** Opening EXERCISE MATERIAL block **

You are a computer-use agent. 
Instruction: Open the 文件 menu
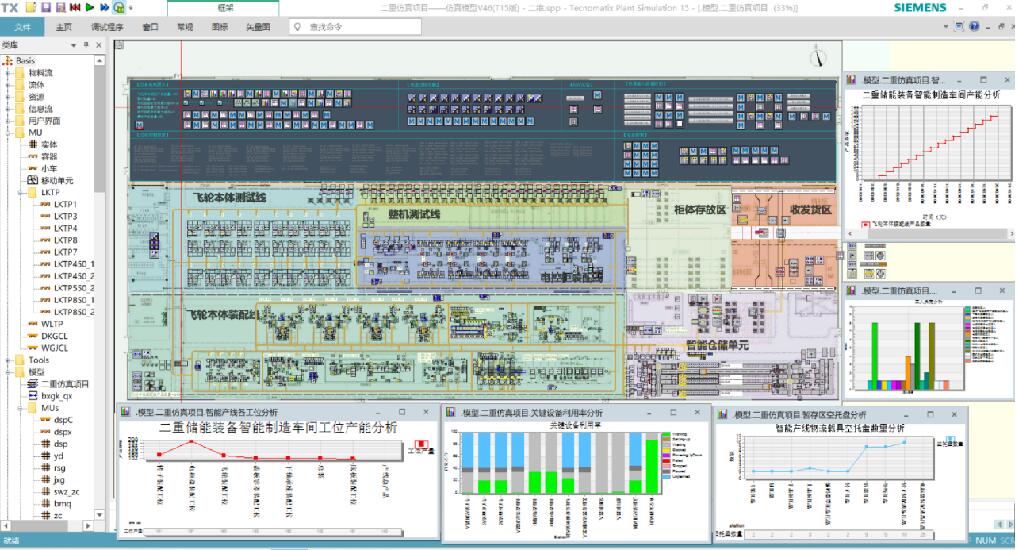click(23, 27)
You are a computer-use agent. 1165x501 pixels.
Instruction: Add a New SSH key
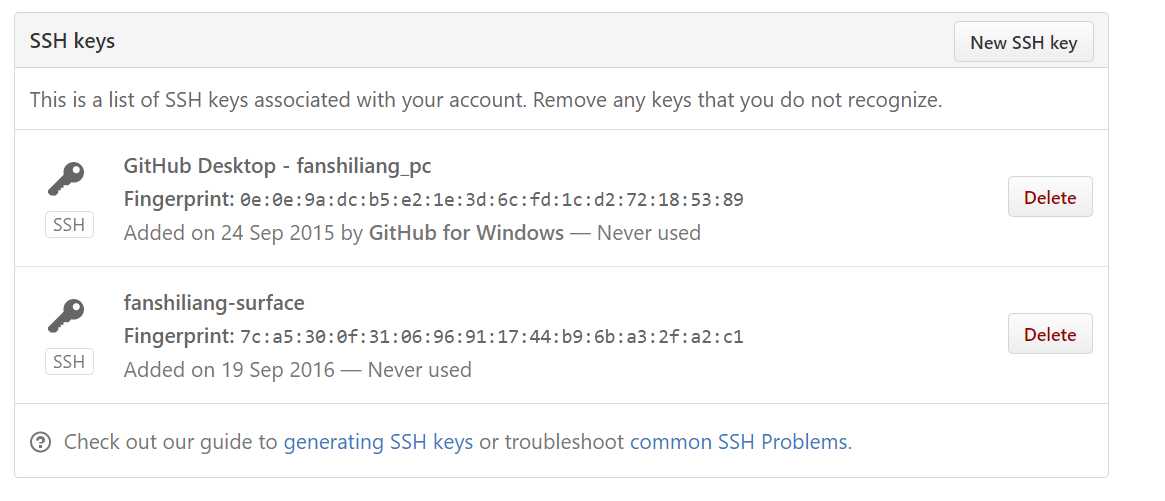[x=1023, y=42]
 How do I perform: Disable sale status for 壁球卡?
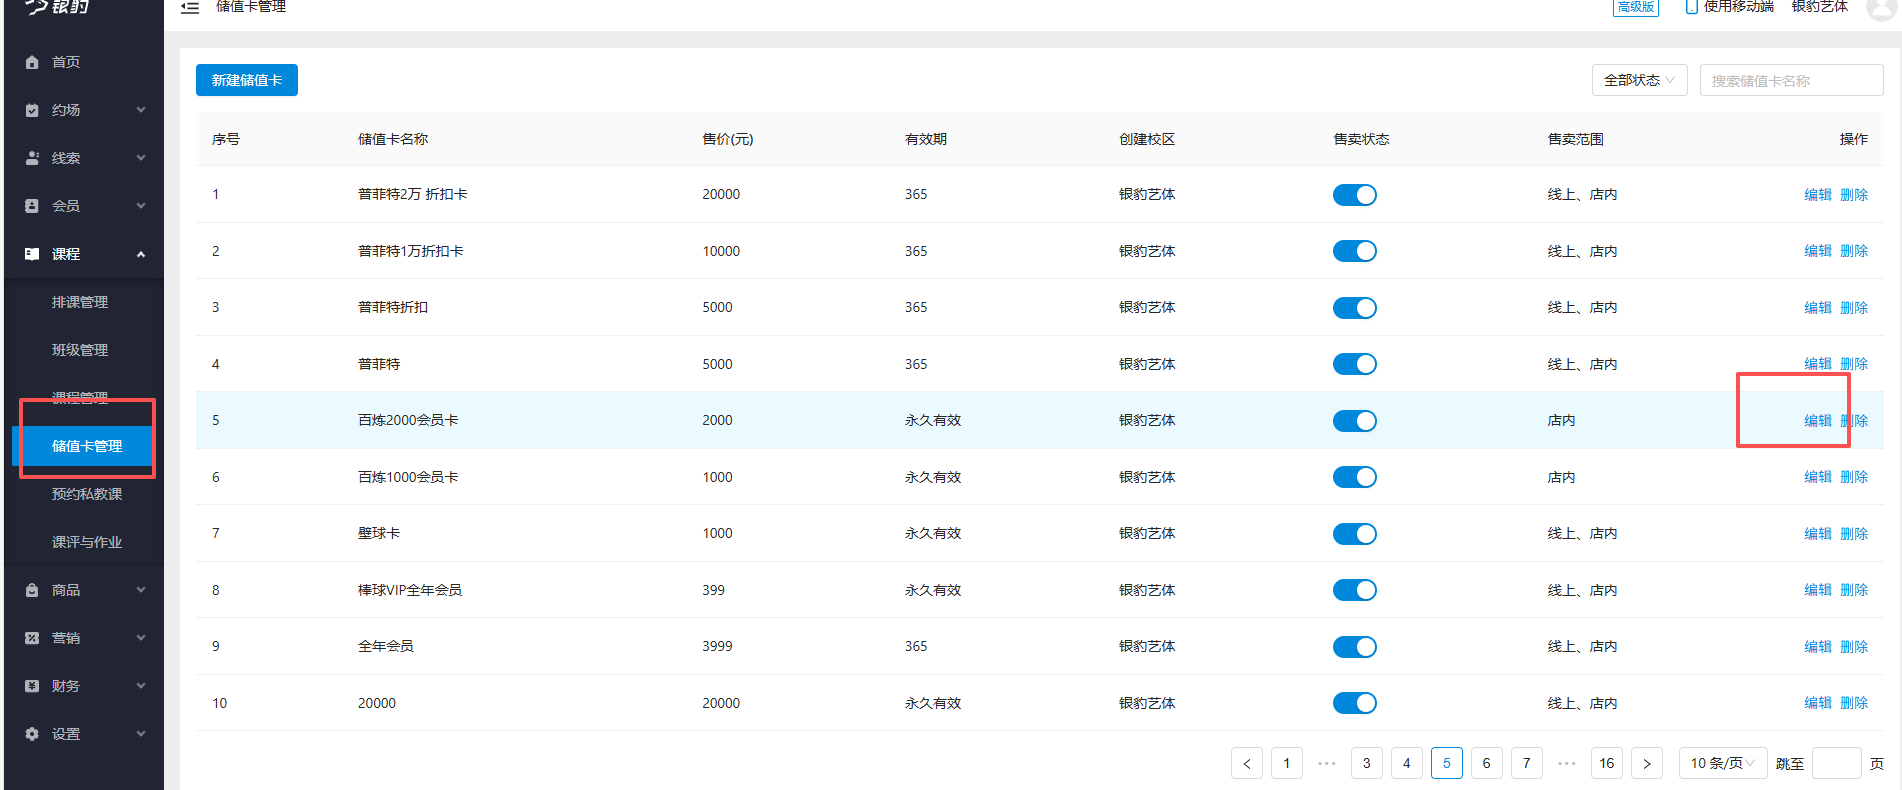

** Closing EXERCISE MATERIAL block **

INSTRUCTIONS TO FOLLOW:
Reproduce the data word for word; no pictures.

OUTPUT FOR THIS EXERCISE:
You are a computer-use agent. 
Instruction: Open the 文件 menu
click(23, 27)
You are a computer-use agent. 1165x501 pixels.
Instruction: Add a New SSH key
[x=1023, y=42]
 How do I perform: Disable sale status for 壁球卡?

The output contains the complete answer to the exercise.